Che idee sollecita nella Banca mondiale un simile paesaggio? Attraverso statistiche e proiezioni, gli esperti di Washington hanno calcolato che i processi demografici e di invecchiamento in corso danno all’esercito dei giovani una sorta di dividendo generazionale (molte persone in età da lavoro con pochi figli e anziani a carico) che apre una finestra di opportunità da cogliere al volo da qui ai prossimi 40 anni, quando le diverse aree in via di sviluppo raggiungeranno i rispettivi «picchi» di gioventù. Quindi o si inverte subito il trend del declino o i paesi «meno sviluppati» usciranno definitivamente dall’orbita dello sviluppo, ritrovandosi sempre più gravati da un carico di umanità emarginata, invecchiata e disperata. Secondo una formula molto in voga, la crisi può anche essere trasformata in opportunità, ma il tempo stringe per prendere decisioni che «bandiscano la povertà e galvanizzino l’economia», come enfaticamente esorta uno degli estensori del rapporto, Emmanuel Jimenez.

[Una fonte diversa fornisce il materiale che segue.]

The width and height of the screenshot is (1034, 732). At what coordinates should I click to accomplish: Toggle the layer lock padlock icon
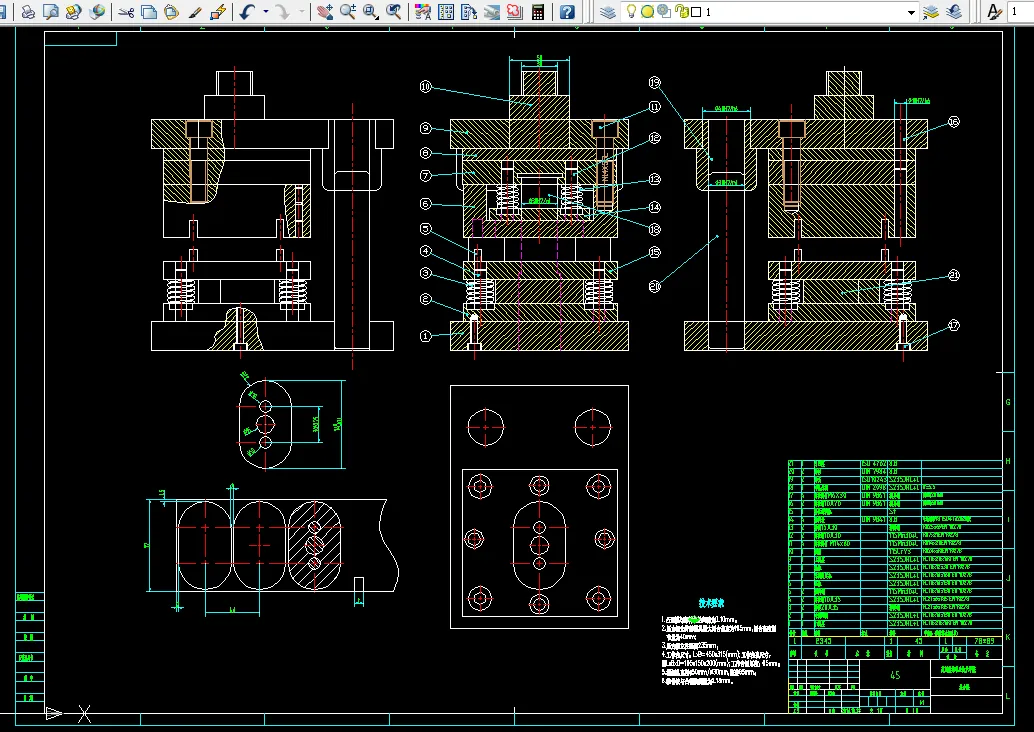(681, 12)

Il World Development Report raccomanda ai politici tre strategie per migliorare l’«investimento in giovani»: «espandere le opportunità» migliorando l’istruzione e la salute; « accrescere le capacità», fornendo ai giovani informazioni e formazione; « offrire seconde opportunità a chi è rimasto indietro a causa di circostanze difficili o per mancanza di scelte». Tutte queste strategie dovranno prendere di petto le diverse «transizioni» che i giovani si trovano a vivere in fasi differenti della propria vita, e che qualcuno si vede piombare addosso tutte insieme: il momento dell’istruzione, quello della ricerca del lavoro, la cura di se stessi, la formazione della propria famiglia, l’esercizio della cittadinanza.
Magnifica architettura di pensiero se non fosse che, come lo stesso Rapporto riconosce, nell’Africa subsahariana il costo di uno studente di scuola secondaria è tre volte superiore a quello di uno studente di primo livello. E quando c’è da affrontare anche un’emergenza sanitaria come quella costituita dall’Aids, le scelte sono obbligate e spesso non ce n’è per nessuno. Paiono così venire dall’oltre mondo le parole della coautrice del Rapporto, Anita Murthi: «Incanalare le conoscenze e la naturale creatività può stimolare la crescita economica, produrre effetti benefici di lunga durata che avranno ripercussioni ben oltre questa generazione. Insomma, influenzeranno i risultati della lotta alla povertà nei prossimi 40/50 anni». Più attinente alla realtà quel che non si mette nei comunicati stampa ma si scrive nel rapporto vero: «Poiché il lavoro è il principale capitale del povero, renderlo più produttivo è il modo migliore per ridurre la povertà». Così è molto più chiaro, e si capisce che non c’è proprio niente di nuovo.